**TASK BRIEF:** Copy the items from the line with "so click(x=254, y=176)." to the line with "pyautogui.click(x=478, y=483)", swapping "Identify the location of" for "Find the location of" and leaving everything else as it is.

**RECORD LIST:**
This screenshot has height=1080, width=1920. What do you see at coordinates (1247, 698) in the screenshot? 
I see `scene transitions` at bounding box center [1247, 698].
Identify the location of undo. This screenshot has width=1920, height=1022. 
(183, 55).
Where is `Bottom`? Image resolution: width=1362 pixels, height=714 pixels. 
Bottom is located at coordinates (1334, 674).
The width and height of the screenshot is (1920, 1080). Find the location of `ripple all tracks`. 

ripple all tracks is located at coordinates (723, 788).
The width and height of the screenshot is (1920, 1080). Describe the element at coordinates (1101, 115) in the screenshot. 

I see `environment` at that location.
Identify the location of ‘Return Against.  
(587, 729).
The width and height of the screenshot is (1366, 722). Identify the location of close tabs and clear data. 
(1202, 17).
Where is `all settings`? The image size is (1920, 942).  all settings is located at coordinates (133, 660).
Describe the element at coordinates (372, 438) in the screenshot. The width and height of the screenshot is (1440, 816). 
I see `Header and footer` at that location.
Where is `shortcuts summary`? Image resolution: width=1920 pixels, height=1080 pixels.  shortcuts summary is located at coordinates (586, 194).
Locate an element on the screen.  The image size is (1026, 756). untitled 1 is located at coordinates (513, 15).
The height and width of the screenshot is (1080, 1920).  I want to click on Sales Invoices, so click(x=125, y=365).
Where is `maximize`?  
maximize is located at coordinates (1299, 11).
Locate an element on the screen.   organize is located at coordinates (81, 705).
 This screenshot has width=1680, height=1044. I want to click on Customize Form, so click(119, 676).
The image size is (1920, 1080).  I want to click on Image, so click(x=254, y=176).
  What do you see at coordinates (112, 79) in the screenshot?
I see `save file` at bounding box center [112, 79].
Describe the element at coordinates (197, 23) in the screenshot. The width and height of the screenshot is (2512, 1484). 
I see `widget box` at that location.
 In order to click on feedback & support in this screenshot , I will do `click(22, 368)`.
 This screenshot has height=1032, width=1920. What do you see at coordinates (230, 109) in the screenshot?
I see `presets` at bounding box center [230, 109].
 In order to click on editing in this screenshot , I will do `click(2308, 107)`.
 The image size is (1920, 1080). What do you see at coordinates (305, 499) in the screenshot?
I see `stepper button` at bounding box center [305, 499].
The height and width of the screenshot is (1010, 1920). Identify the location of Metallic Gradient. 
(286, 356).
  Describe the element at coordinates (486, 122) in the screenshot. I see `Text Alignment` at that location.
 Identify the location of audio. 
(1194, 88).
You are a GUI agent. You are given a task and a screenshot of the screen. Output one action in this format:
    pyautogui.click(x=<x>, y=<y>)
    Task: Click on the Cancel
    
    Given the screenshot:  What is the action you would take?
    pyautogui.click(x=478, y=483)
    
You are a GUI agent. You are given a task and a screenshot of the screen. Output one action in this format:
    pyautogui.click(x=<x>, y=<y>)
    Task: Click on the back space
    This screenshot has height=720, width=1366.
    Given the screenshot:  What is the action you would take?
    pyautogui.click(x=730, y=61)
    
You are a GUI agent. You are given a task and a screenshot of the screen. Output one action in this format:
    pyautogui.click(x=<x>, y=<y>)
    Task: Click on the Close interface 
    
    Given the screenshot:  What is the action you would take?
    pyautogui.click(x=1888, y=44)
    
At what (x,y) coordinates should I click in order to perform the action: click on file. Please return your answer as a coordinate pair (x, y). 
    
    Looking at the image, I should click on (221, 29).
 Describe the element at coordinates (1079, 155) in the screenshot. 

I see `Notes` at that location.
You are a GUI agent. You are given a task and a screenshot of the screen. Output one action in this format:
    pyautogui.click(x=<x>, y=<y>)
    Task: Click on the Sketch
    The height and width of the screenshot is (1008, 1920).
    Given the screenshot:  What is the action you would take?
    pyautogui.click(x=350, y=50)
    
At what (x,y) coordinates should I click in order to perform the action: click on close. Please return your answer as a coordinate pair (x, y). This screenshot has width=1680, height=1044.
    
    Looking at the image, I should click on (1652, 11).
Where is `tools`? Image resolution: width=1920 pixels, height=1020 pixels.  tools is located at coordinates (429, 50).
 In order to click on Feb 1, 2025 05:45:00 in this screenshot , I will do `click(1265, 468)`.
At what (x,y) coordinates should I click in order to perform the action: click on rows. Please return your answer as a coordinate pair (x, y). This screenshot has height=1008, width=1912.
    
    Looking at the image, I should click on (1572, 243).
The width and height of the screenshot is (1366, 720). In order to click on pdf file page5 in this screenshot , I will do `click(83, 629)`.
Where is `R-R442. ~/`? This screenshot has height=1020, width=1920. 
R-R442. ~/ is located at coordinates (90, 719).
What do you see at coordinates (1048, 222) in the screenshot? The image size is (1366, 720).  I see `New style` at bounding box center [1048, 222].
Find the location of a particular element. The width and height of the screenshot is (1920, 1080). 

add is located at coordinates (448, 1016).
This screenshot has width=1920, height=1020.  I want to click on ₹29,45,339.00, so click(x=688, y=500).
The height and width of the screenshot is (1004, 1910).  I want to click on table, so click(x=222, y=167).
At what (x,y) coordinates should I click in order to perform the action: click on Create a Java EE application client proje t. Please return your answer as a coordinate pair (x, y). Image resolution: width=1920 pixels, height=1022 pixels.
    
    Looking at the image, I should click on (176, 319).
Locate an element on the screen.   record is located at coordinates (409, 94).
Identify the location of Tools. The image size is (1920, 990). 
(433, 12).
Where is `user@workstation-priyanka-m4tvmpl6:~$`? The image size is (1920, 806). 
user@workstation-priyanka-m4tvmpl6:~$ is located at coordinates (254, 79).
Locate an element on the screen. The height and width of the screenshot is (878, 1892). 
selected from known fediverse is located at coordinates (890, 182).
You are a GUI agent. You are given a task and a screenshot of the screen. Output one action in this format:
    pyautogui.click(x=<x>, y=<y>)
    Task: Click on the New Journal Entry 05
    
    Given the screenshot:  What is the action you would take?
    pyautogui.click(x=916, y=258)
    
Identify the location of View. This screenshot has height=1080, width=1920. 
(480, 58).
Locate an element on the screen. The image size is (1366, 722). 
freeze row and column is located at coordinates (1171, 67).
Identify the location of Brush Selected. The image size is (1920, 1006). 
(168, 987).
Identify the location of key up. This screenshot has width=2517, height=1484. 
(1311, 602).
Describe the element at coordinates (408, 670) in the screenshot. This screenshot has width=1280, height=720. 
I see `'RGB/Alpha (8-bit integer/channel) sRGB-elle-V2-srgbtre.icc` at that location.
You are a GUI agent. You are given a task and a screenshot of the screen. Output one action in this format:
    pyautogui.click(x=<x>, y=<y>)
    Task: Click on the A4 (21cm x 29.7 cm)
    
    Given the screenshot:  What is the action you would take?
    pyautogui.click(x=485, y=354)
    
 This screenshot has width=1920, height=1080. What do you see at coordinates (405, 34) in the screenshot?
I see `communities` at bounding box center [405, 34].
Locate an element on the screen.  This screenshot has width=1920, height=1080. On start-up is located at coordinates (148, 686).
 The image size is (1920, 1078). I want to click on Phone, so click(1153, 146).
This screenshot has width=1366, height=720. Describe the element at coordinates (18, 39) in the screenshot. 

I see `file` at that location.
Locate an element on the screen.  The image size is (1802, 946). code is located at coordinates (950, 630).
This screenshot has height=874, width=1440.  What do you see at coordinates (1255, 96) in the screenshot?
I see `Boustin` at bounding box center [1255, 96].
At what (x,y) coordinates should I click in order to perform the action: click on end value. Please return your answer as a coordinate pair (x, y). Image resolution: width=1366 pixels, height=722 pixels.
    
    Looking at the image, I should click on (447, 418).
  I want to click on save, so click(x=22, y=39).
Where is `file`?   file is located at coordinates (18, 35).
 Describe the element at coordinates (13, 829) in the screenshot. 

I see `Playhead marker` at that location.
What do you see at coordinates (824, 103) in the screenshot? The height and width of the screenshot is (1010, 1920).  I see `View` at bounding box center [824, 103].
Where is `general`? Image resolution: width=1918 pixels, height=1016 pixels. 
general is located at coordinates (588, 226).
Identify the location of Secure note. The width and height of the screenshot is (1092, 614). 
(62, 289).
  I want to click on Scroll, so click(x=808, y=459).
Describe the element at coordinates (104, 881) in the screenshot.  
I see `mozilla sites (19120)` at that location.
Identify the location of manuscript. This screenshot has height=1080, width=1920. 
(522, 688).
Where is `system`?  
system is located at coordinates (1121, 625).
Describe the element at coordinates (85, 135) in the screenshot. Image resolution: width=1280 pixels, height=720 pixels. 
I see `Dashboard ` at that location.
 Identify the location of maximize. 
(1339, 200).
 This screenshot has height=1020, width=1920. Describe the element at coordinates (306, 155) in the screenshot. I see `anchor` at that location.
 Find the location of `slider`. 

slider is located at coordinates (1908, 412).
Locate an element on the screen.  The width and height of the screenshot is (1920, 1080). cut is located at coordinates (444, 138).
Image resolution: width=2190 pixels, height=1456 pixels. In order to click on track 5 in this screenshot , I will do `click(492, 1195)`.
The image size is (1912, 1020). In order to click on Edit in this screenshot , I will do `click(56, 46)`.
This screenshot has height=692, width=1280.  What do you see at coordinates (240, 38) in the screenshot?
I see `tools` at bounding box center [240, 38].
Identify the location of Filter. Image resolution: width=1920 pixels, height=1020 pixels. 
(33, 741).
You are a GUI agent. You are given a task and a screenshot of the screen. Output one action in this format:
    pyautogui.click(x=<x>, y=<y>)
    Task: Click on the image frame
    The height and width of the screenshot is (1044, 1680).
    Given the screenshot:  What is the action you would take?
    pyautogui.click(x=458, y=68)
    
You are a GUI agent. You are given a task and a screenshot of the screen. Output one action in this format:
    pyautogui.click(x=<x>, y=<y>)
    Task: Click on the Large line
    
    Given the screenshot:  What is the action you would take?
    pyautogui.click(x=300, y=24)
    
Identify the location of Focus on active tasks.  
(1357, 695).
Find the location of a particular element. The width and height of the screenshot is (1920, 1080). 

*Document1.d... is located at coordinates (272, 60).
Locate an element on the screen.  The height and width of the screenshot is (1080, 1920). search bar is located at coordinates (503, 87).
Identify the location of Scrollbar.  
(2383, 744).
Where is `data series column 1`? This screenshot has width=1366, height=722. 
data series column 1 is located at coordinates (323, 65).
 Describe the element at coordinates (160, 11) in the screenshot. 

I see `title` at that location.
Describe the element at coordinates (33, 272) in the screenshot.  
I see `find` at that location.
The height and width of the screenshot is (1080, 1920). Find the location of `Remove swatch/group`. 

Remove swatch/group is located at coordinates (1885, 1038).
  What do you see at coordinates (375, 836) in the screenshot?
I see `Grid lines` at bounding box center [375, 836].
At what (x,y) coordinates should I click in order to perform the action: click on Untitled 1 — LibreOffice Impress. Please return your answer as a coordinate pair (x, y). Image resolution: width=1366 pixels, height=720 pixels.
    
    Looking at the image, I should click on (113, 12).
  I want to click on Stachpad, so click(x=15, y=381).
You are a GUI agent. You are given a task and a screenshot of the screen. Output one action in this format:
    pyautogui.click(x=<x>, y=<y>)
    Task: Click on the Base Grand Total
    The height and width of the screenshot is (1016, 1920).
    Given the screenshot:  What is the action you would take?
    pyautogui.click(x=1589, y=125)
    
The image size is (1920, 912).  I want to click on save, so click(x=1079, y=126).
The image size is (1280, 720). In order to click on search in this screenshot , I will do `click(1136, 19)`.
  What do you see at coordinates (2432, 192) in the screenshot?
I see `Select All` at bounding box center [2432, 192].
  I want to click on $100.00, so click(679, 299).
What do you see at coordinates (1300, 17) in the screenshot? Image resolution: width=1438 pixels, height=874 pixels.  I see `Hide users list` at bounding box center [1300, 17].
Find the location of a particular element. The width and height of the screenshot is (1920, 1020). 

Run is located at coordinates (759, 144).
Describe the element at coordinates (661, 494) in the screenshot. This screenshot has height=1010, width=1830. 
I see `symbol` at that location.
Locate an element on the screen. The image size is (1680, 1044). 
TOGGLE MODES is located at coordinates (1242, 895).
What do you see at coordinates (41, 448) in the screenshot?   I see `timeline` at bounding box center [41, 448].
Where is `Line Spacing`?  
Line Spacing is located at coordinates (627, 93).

**WORKED SOLUTION:**
The image size is (1920, 1080).  I want to click on Image, so click(x=254, y=176).
  What do you see at coordinates (112, 79) in the screenshot?
I see `save file` at bounding box center [112, 79].
Describe the element at coordinates (197, 23) in the screenshot. The width and height of the screenshot is (2512, 1484). 
I see `widget box` at that location.
 In order to click on feedback & support in this screenshot , I will do `click(22, 368)`.
 This screenshot has height=1032, width=1920. What do you see at coordinates (230, 109) in the screenshot?
I see `presets` at bounding box center [230, 109].
 In order to click on editing in this screenshot , I will do `click(2308, 107)`.
 The image size is (1920, 1080). What do you see at coordinates (305, 499) in the screenshot?
I see `stepper button` at bounding box center [305, 499].
The height and width of the screenshot is (1010, 1920). Find the location of Metallic Gradient. 
(286, 356).
  Describe the element at coordinates (486, 122) in the screenshot. I see `Text Alignment` at that location.
 Find the location of audio. 
(1194, 88).
You are a GUI agent. You are given a task and a screenshot of the screen. Output one action in this format:
    pyautogui.click(x=<x>, y=<y>)
    Task: Click on the Cancel
    
    Given the screenshot:  What is the action you would take?
    pyautogui.click(x=478, y=483)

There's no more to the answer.